Die spirituell-systemische Aufstellung arbeitet dialogisch und ressourcenorientiert, zuweilen auch autopoietisch, d.h. nach der Prämisse, dass alle Lösungen für ein Problem oder eine Krise im eigenen Organismus, in der eigenen Struktur bereitliegen.

Die sogenannten Ich–Selbst-Verkörperungen verhelfen uns zu einem bewussteren und leichteren Umgang mit Krisen und Sehnsüchten; sie unterstützen unsere Selbstmächtigkeit und Freude am Leben.
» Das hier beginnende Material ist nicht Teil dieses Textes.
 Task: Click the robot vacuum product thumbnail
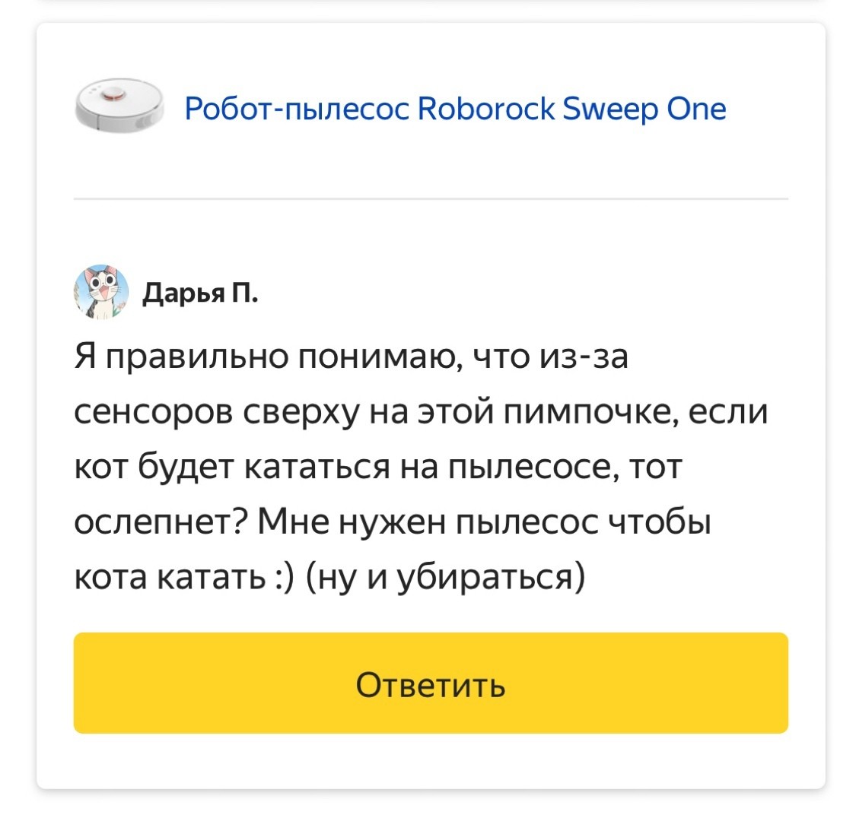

Wir feiern in ihnen einerseits unsere Einzigartigkeit und Freiheit (Ich-Aspekt) und andererseits die Verbundenheit mit der unversiegbaren Quelle unseres Seins (Selbst-Aspekt).

Die angebotenen Seminare fördern Selbst-Liebe und Lebenslust. Diese sind die nachhaltigste Basis für ein erfülltes Leben! Dabei wird die Verkörperungsarbeit begleitet von Musik, Bewegung und Spiel, sowie Meditationen und praktischen Übungen.

Durch die Aufstellungen klären wir unsere Herzenswünsche und gehen die ersten Schritte zur konkreten Verwirklichung.

Zur Verankerung der gewonnenen Einsichten und Impulse im Alltag gestalten wir zum Abschluss individuelle kleine, genussvolle Rituale, die den Spielraum zwischen Ich und Selbst im Bewusstsein halten. 

Haben wir mit uns selbst Freude, so haben wir sie auch mit Anderen!